[Collection entries]
= = = = = = =
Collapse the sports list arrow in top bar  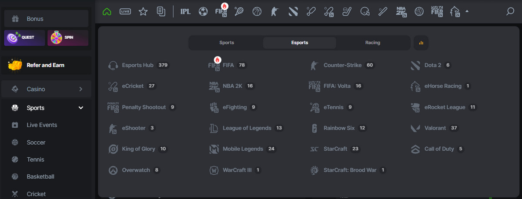467,12
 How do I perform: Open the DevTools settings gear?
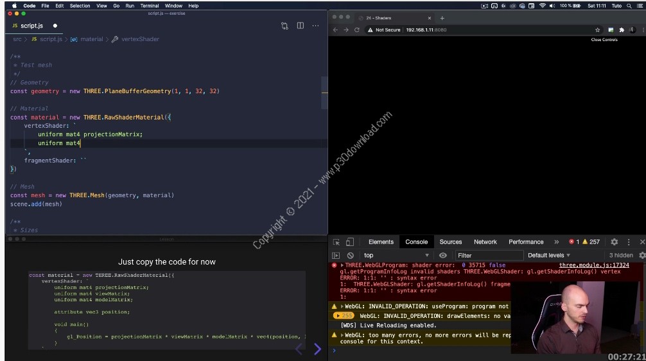pos(614,242)
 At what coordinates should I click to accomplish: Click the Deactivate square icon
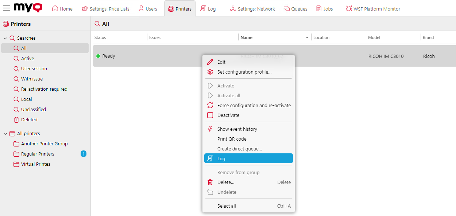pyautogui.click(x=210, y=115)
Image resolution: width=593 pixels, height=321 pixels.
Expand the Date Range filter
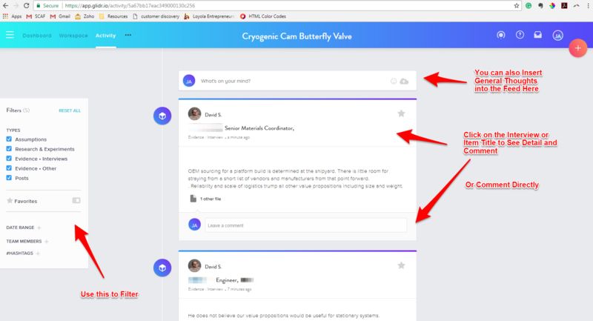pyautogui.click(x=39, y=228)
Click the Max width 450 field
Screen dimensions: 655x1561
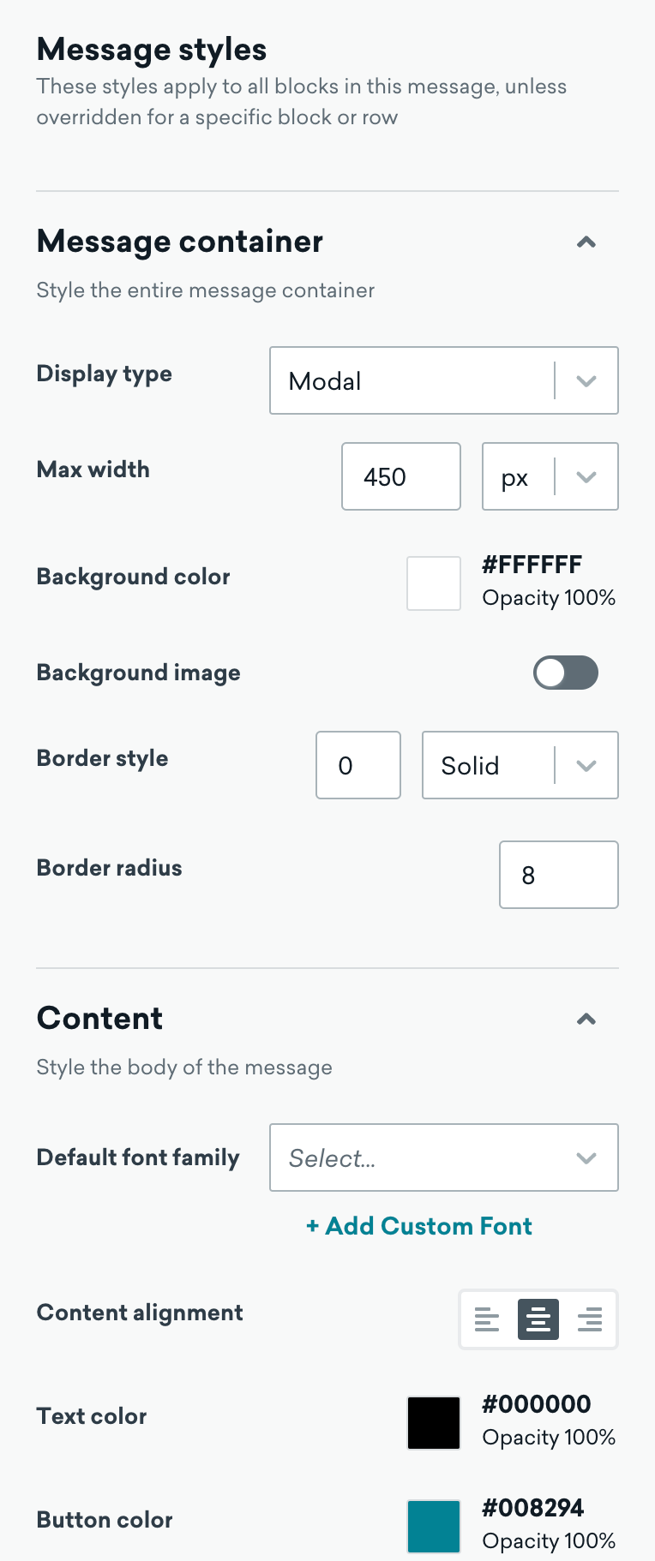pyautogui.click(x=401, y=476)
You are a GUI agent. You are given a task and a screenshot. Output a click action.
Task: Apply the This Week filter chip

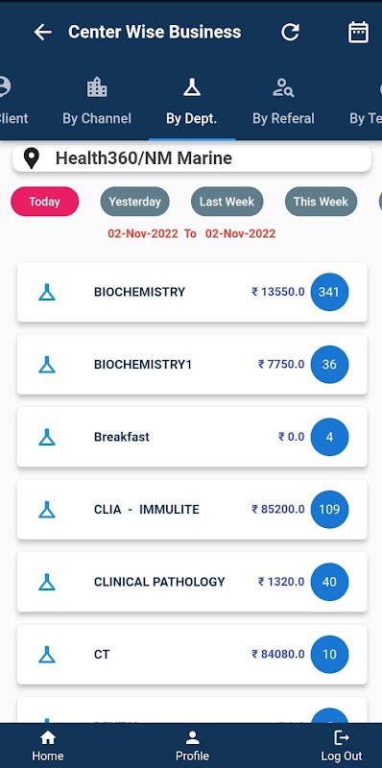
= = = = = = =
Wherever a line of the data holds "width", copy that line.

Image resolution: width=593 pixels, height=321 pixels.
Click the Max width 450 field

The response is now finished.